··· SOURCE DATA

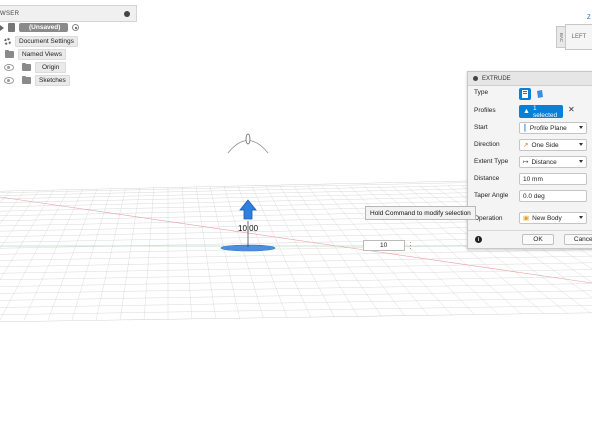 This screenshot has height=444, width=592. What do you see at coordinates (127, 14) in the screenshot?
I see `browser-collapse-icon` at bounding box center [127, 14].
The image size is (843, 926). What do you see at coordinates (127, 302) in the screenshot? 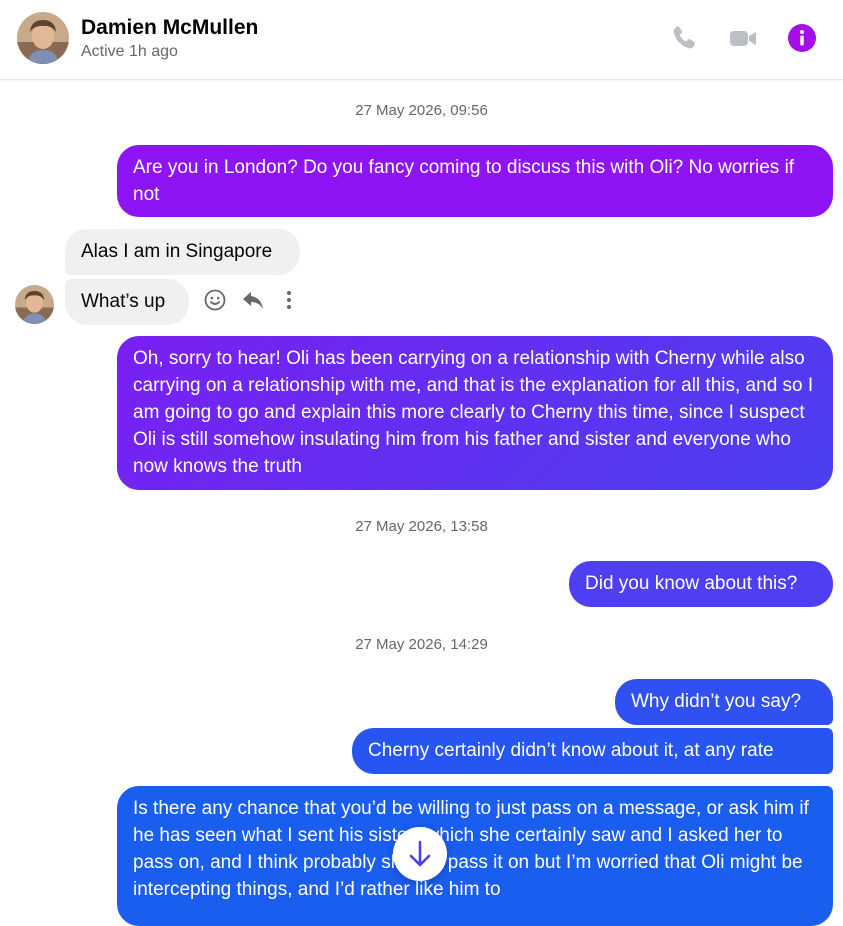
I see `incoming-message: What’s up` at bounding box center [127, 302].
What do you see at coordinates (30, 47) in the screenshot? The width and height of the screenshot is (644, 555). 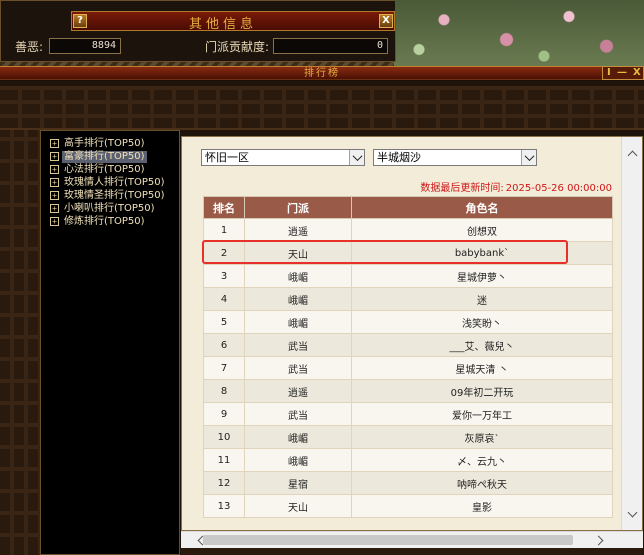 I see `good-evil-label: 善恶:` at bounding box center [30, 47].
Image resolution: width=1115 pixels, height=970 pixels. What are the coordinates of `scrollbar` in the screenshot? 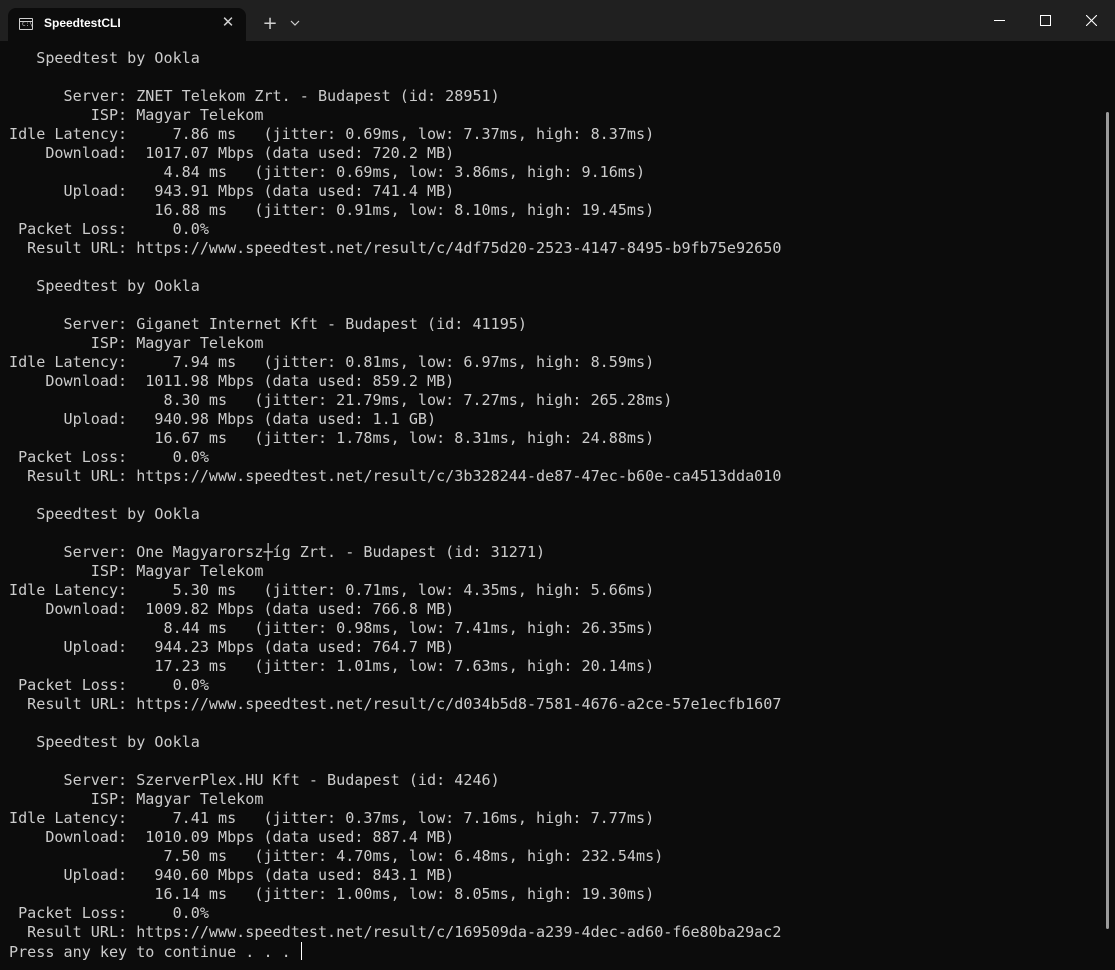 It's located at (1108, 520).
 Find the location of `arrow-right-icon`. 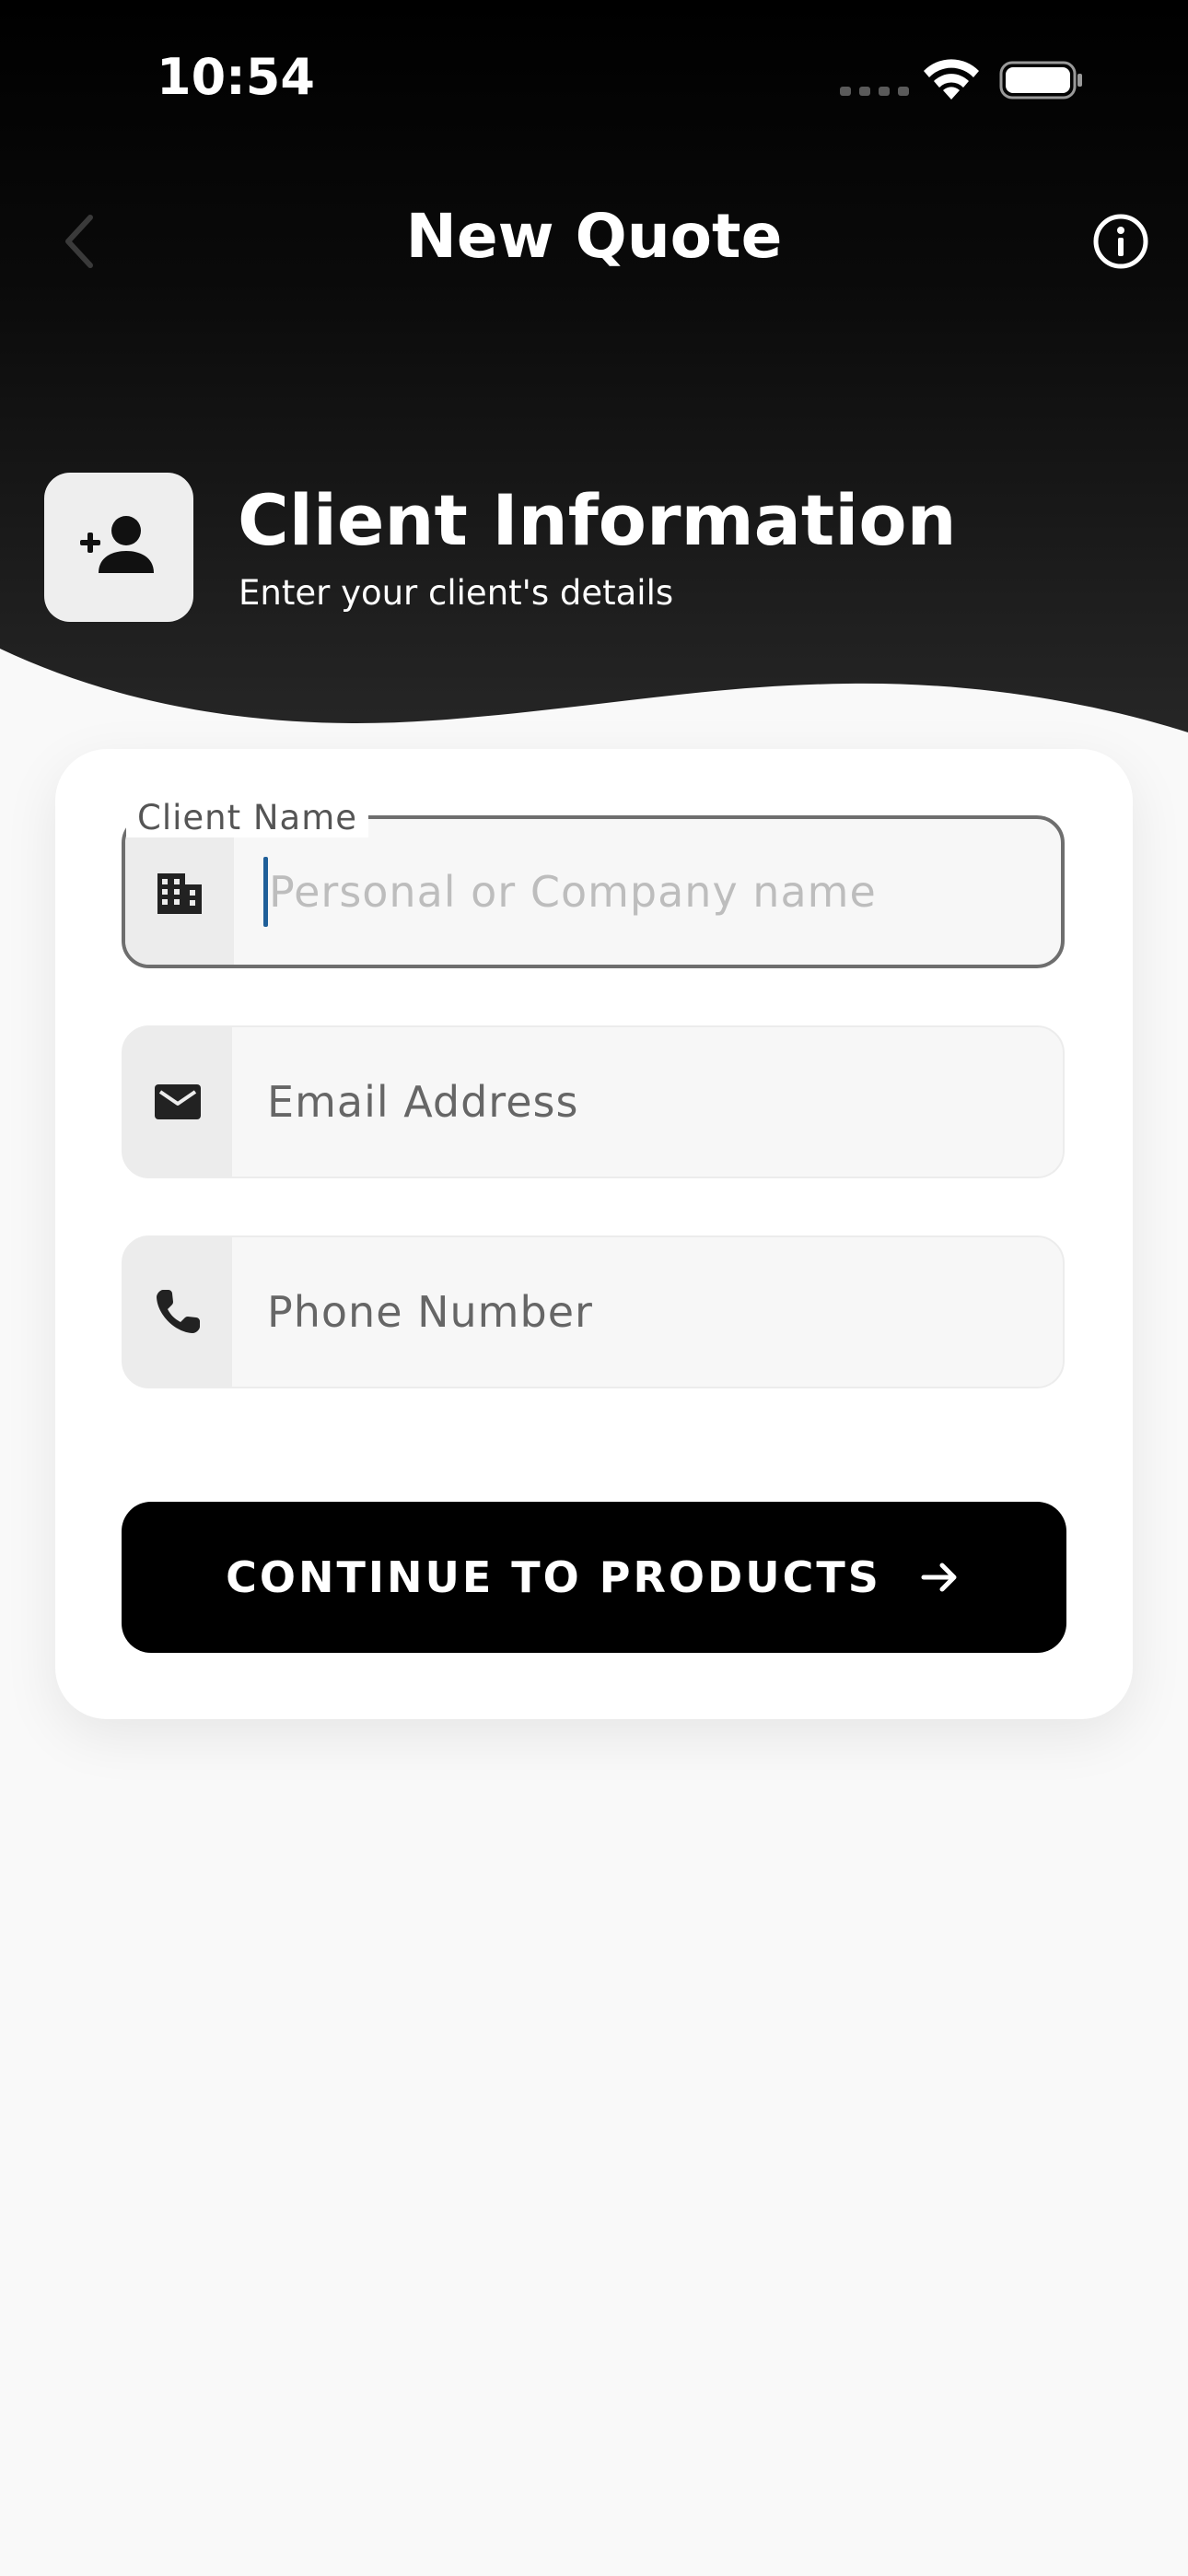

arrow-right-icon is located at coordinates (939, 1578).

······

--- EXERCISE DIRECTIONS ---
Please render the data from its start through the line containing "center [127, 302].", inclusive, as a JSON list of strings, one string per line with blank lines omitted. Leave the pictures out.

--- RESPONSE AREA ---
[
  " This screenshot has height=444, width=592. What do you see at coordinates (127, 14) in the screenshot?",
  "I see `browser-collapse-icon` at bounding box center [127, 14].",
  "The image size is (843, 926). What do you see at coordinates (127, 302) in the screenshot? ",
  "I see `incoming-message: What’s up` at bounding box center [127, 302]."
]